Prediction of the Atmospheric Fundamental Parameters from Stellar Spectra Using Artificial Neural Network
Y. A. Azzam, M. I. Nouh, and A. A. Shaker

TL;DR
This paper develops an Artificial Neural Network algorithm to automatically classify stellar spectra and predict fundamental atmospheric parameters, demonstrating good accuracy on SDSS and observatory data.
Contribution
The paper introduces a novel ANN-based method for automated stellar spectral classification and parameter estimation, applicable to large spectral databases.
Findings
ANN predictions agree with traditional methods for about 50% of samples
The algorithm effectively classifies hot white dwarf and B-type spectra
Discrepancies are analyzed and discussed
Abstract
Innovation in the ground and space-based instruments has taken us into a new age of spectroscopy, in which a large amount of stellar content is becoming available.

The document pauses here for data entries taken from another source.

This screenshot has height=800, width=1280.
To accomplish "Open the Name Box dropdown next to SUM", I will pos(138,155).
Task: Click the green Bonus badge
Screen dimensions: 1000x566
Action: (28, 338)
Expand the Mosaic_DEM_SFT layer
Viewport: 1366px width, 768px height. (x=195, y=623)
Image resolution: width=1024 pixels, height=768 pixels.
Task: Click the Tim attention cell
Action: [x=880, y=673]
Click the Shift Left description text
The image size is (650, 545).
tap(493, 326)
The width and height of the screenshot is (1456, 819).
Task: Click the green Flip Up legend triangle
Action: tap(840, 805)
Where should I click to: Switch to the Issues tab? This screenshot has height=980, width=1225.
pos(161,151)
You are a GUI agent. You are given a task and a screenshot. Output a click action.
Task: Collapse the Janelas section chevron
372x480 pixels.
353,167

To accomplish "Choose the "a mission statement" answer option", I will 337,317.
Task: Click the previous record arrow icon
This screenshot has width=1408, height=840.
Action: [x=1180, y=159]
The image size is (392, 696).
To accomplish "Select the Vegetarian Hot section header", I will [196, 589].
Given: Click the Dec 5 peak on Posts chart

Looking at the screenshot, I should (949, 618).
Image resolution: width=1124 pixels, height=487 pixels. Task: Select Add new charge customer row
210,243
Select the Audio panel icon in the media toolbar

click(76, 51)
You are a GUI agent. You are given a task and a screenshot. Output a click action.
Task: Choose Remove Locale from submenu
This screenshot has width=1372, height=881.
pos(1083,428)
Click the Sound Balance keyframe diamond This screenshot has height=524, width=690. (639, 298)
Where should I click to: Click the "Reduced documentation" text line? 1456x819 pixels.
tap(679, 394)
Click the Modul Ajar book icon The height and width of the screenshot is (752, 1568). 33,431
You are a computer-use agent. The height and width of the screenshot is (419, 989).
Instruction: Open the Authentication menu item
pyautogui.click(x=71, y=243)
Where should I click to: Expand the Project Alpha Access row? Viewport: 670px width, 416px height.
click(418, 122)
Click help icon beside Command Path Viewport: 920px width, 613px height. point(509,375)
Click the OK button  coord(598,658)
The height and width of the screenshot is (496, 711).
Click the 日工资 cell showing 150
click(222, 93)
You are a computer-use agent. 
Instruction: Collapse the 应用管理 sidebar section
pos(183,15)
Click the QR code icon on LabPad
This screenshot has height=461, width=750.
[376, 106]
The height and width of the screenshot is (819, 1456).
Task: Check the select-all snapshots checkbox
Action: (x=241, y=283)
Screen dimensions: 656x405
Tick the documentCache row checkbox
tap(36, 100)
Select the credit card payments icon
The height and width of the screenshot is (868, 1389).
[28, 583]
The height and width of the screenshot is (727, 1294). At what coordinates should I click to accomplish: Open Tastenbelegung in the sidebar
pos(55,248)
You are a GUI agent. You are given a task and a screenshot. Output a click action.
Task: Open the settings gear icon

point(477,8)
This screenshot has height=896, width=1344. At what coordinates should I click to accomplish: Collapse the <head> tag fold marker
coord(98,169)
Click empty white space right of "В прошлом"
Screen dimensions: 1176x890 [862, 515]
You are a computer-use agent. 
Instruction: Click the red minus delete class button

So, automatic classification of stellar spectra became subjective in recent years due to the availability of large observed spectral database as well as the theoretical spectra. In the present paper, we develop an Artificial Neural Network (ANN) algorithm for automated classification of stellar spectra. The algorithm has been applied to extract the fundamental parameters of some hot helium rich white dwarf stars observed by the Sloan Digital Sky Survey (SDSS) and B-type spectra observed at Onderjove observatory. We compared the present fundamental parameters and those from a minimum distance method to clarify the accuracy of the present algorithm where we found that, the predicted atmospheric parameters for the two samples…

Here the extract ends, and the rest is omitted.